Instructions to follow:
Copy out the rows verbatim, starting at the line containing "Task: Select the 3D Quad Distort actor title" and ending at the line containing "Action: (x=1400, y=540)".

Exercise data:
»»

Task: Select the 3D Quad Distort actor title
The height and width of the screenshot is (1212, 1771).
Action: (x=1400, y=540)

««
»»

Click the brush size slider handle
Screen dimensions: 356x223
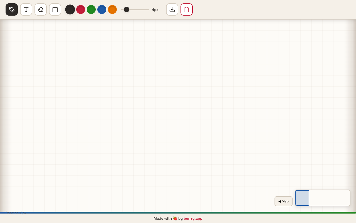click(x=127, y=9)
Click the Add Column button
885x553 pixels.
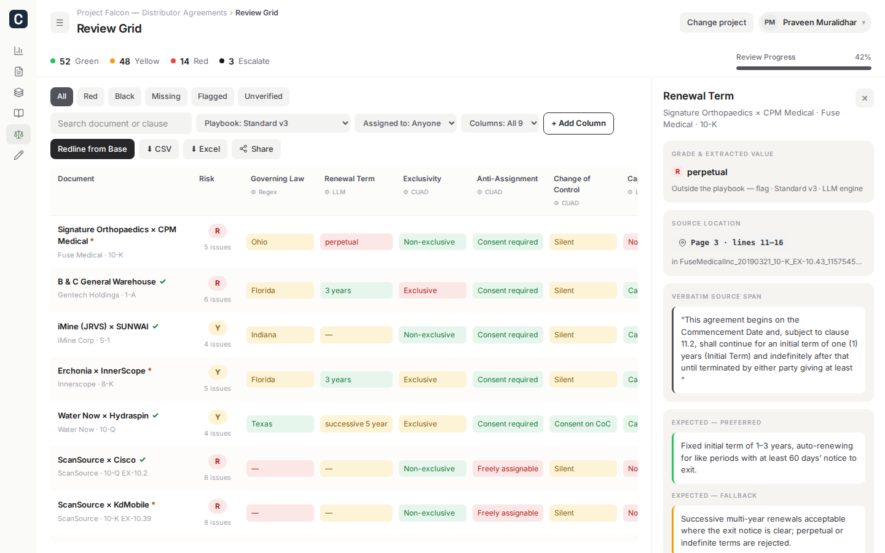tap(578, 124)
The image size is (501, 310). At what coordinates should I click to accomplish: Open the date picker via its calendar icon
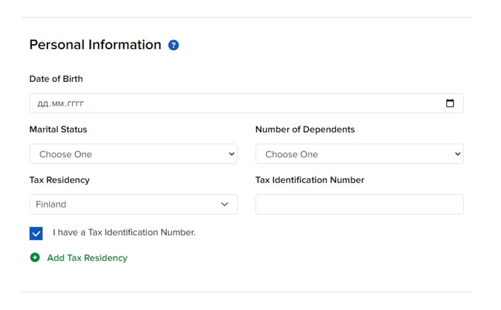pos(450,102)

««

Written answer:
Task: Select the 3D Quad Distort actor title
The height and width of the screenshot is (1212, 1771).
Action: (x=1400, y=540)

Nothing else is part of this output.